E-OSched: a load balancing scheduler for heterogeneous multicores

The contemporary multicore era has adhered to the heterogeneous computing devices as one of the proficient platforms to execute compute-intensive applications. These heterogeneous devices are based on CPUs and GPUs. OpenCL is deemed as one of the industry standards to program heterogeneous machines. The conventional application scheduling mechanisms allocate most of the applications to GPUs while leaving CPU device underutilized. This underutilization of slower devices (such as CPU) often originates the sub-optimal performance of data-parallel applications in terms of load balance, execution time, and throughput. Moreover, multiple scheduled applications on a heterogeneous system further aggravate the problem of performance inefficiency. This paper is an attempt to evade the aforementioned deficiencies via initiating a novel scheduling strategy named OSched. An enhancement to the OSched named E-OSched is also part of this study.

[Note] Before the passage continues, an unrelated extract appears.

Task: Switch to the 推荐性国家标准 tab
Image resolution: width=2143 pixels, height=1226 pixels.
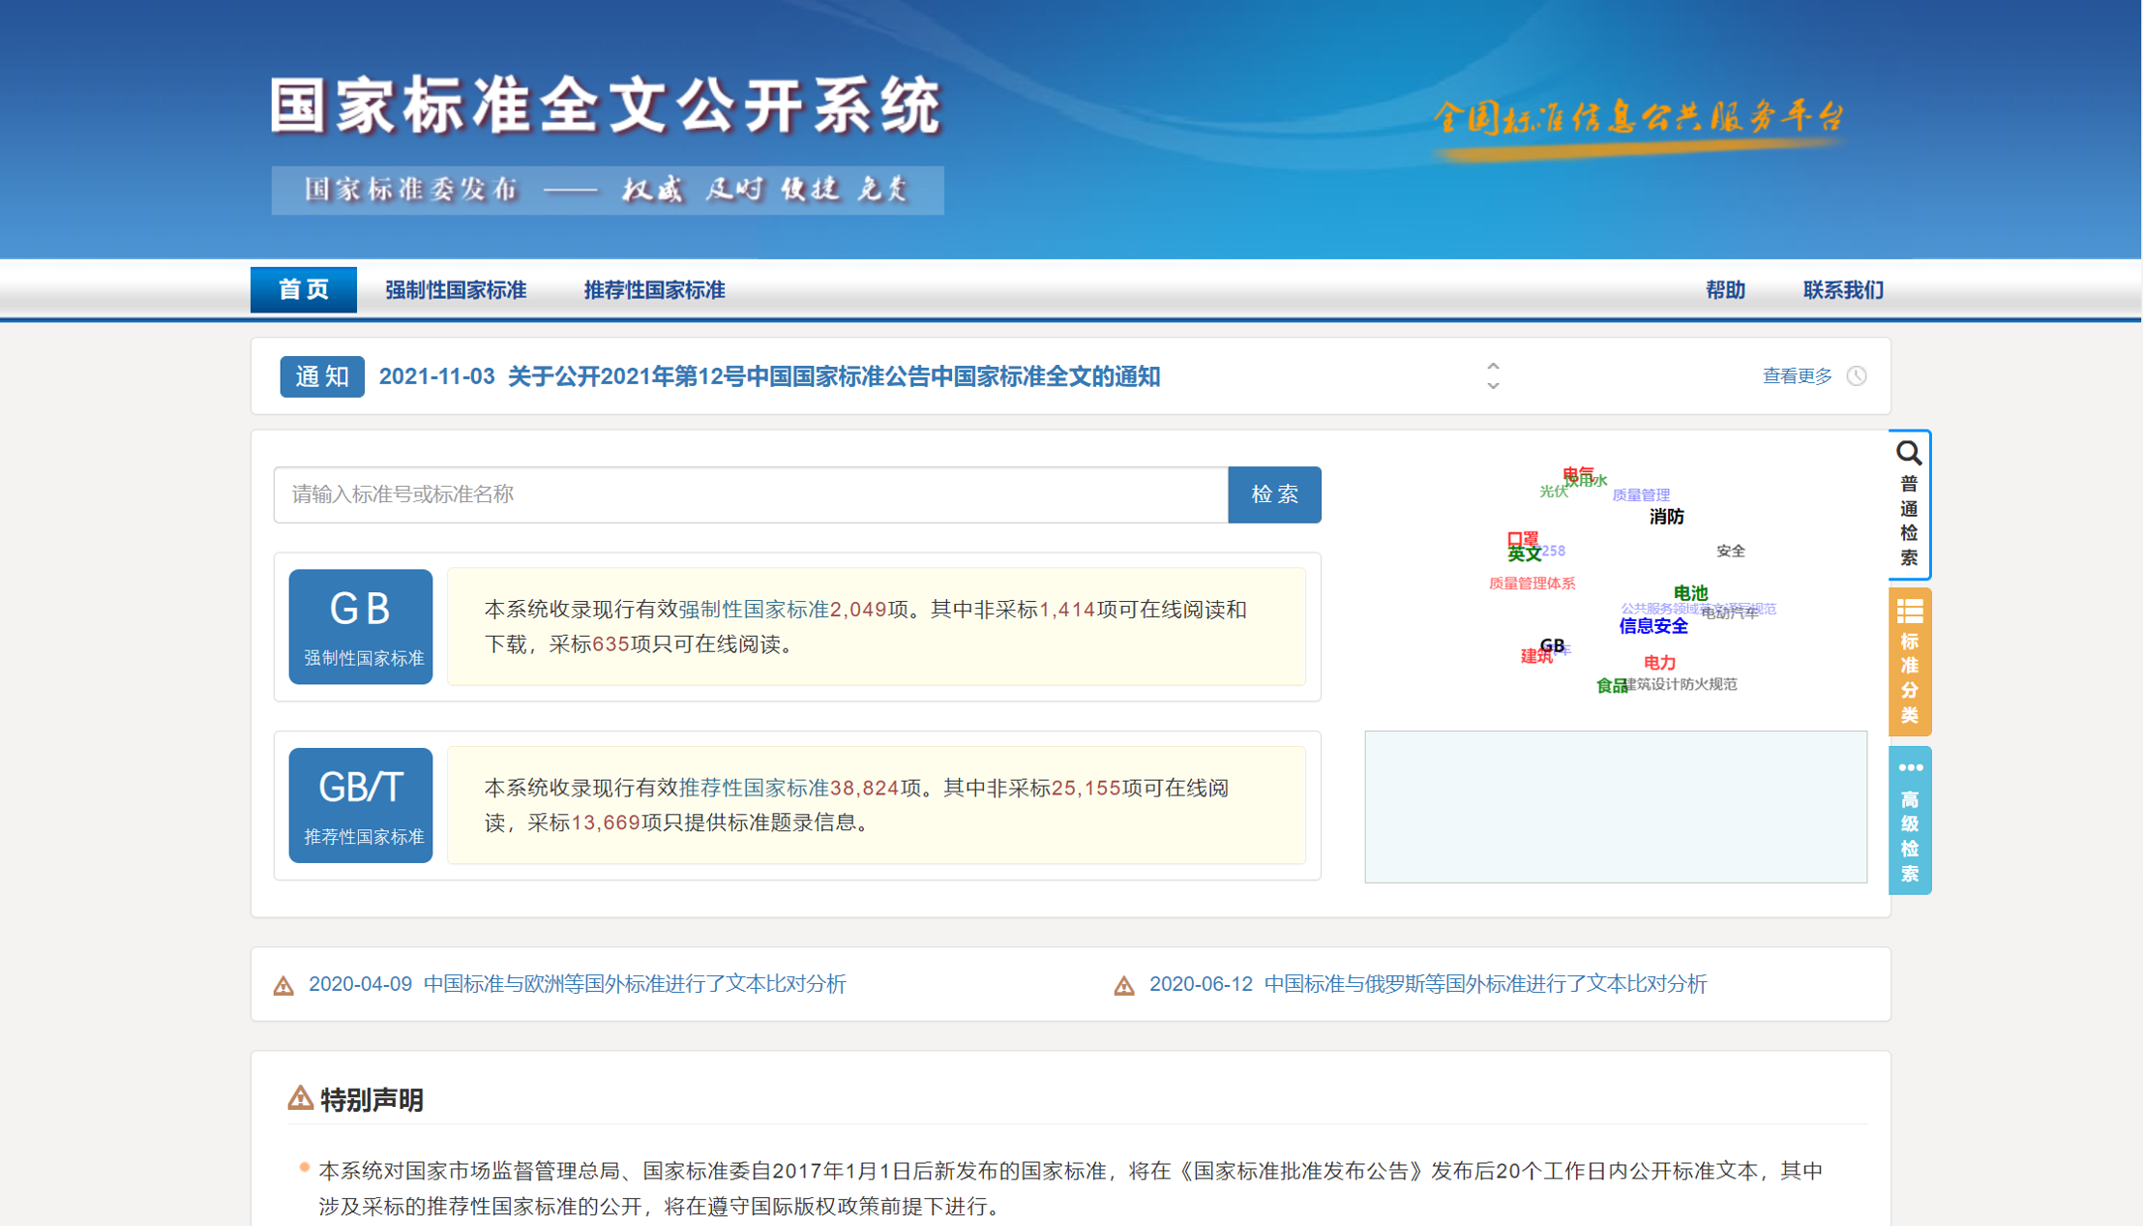Action: coord(654,290)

The OSched performs the resource-aware assignment of jobs to both CPUs and GPUs while ensuring a balanced load. The load balancing is achieved via contemplation on computational requirements of jobs and computing potential of a device. The load-balanced execution is beneficiary in terms of lower execution time, higher throughput, and improved utilization. The E-OSched reduces the magnitude of the main memory contention during concurrent job execution phase. The mathematical model of the proposed algorithms is evaluated by comparison of simulation results with different state-of-the-art scheduling heuristics. The results revealed that the proposed E-OSched has performed significantly well than the state-of-the-art scheduling heuristics by obtaining up to 8.09% improved execution time and up to 7.07% better throughput.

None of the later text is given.